Era novembro de 2014. Primeiro fim de semana. Plena campanha da Dilma. Fim de tarde na RPPN dele, a Linda Serra dos Topázios. Jaime e eu começamos a conversar sobre a falta que fazia termos acesso a um veículo independente e democrático de informação.

Resolvemos fundar o nosso. Um espaço não comercial, de resistência. Mais um trabalho de militância, voluntário, por suposto. Jaime propôs um jornal; eu, uma revista. O nome eu escolhi (ele queria Bacurau). Dividimos as tarefas. A capa ficou com ele, a linha editorial também.
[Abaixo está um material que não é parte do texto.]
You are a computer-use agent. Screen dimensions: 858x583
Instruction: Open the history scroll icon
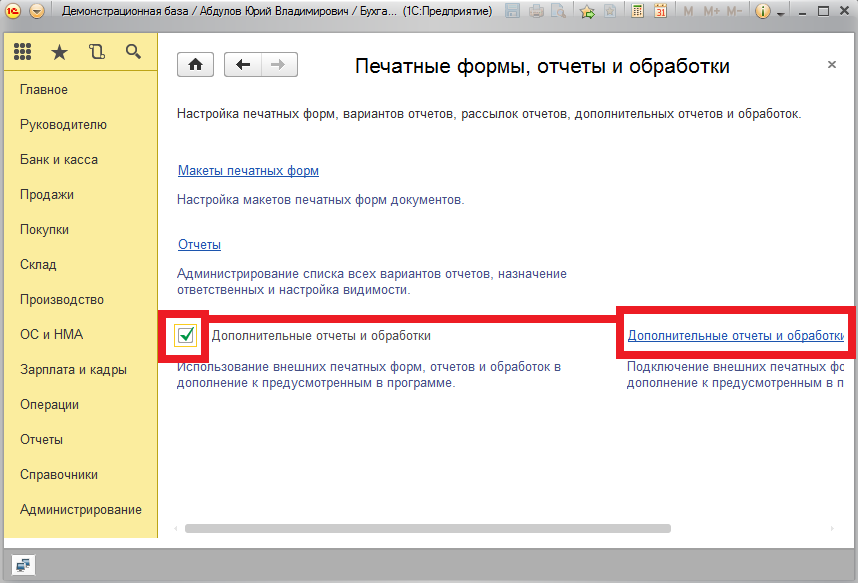coord(96,52)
Correr atrás da grana ficou por minha conta. A paleta de cores, depois de larga prosa, Jaime fechou questão – “nossas cores vão ser o vermelho e o amarelo, porque revista tem que ter cor de luta, cor vibrante” (eu queria verde-floresta). Na paz, acabei enfiando um branco.
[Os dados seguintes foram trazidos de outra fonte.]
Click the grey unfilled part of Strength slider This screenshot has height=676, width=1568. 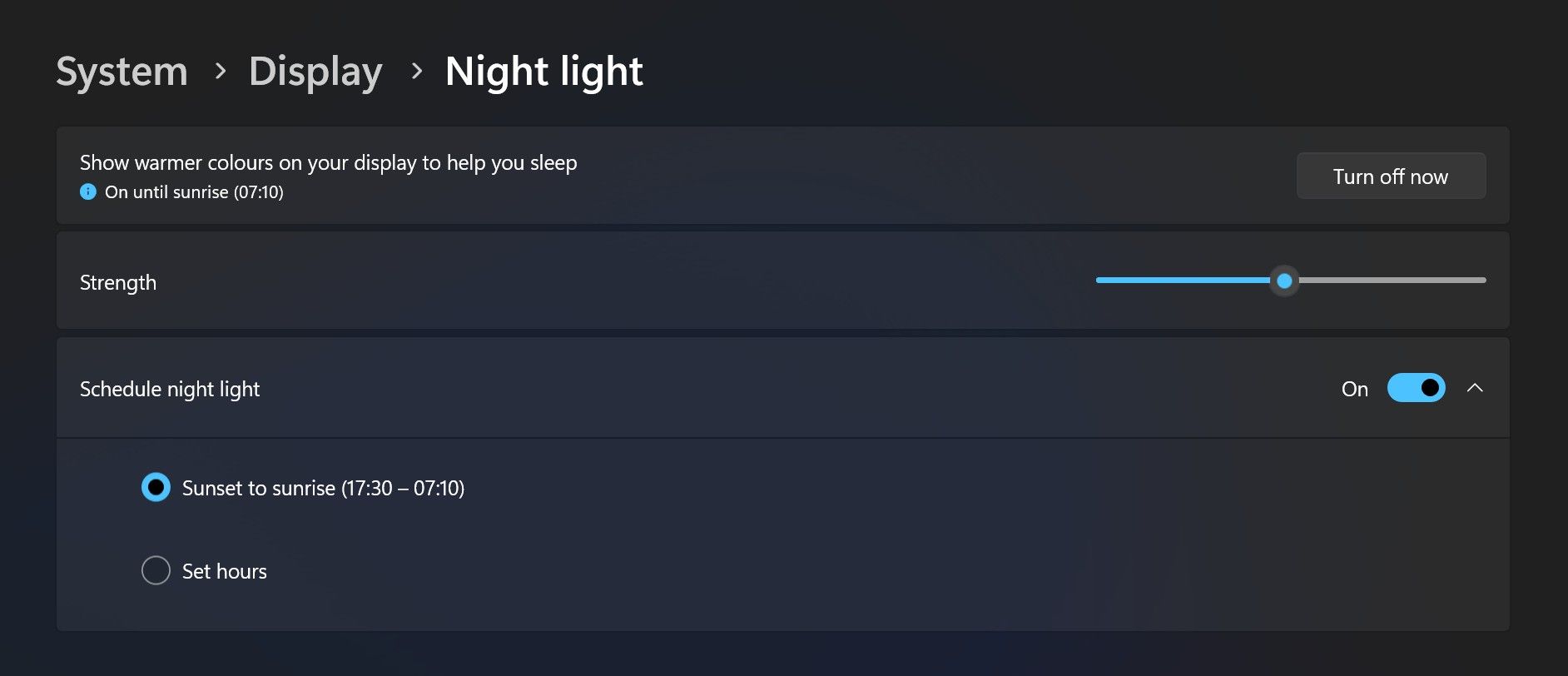(x=1392, y=281)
Fizemos a primeira edição da Xapuri lá mesmo, na Reserva, em uma noite. Optamos por centrar na pauta socioambiental. Nossa primeira capa foi sobre os povos indígenas isolados do Acre: ‘Isolados, Bravos, Livres: Um Brasil Indígena por Conhecer”. Depois de tudo pronto, Jaime inventou de fazer uma outra boneca, “porque toda revista tem que ter número zero”.
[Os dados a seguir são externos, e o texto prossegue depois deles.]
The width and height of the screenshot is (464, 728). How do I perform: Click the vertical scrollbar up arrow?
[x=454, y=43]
Dessa vez finquei pé, ficamos com a capa indígena. Voltei pra Brasília com a boneca praticamente pronta e com a missão de dar um jeito de imprimir. Nos dias seguintes, o Jaime veio pra Formosa, pra convencer minha irmã Lúcia a revisar a revista, “de grátis”. Com a primeira revista impressa, a próxima tarefa foi montar o Conselho Editorial.

Jaime fez questão de visitar, explicar o projeto e convidar pessoalmente cada conselheiro e cada conselheira (até a doença agravar, nos seus últimos meses de vida, nunca abriu mão dessa tarefa). Daqui rumamos pra Goiânia, para convidar o arqueólogo Altair Sales Barbosa, nosso primeiro conselheiro. “O mais sabido de nóis,” segundo o Jaime.

Trilhamos uma linda jornada. Em 80 meses, Jaime fez questão de decidir, mensalmente, o tema da capa e, quase sempre, escrever ele mesmo. Às vezes, ligava pra falar da ótima ideia que teve, às vezes sumia e, no dia certo, lá vinha o texto pronto, impecável.

Na sexta-feira, 9 de julho, quando preparávamos a Xapuri 81, pela primeira vez em sete anos, ele me pediu para cuidar de tudo. Foi uma conversa triste, ele estava agoniado com os rumos da doença e com a tragédia que o Brasil enfrentava. Não falamos em morte, mas eu sabia que era o fim.

Hoje, cá estamos nós, sem as capas do Jaime, sem as pautas do Jaime, sem o linguajar do Jaime, sem o jaimês da Xapuri, mas na labuta, firmes na resistência. Mês sim, mês sim de novo, como você sonhava, Jaiminho, carcamos porva e, enfim, chegamos à nossa edição número 100. E, depois da Xapuri 100, como era desejo seu, a gente segue esperneando.

Fica tranquilo, camarada, que por aqui tá tudo direitim.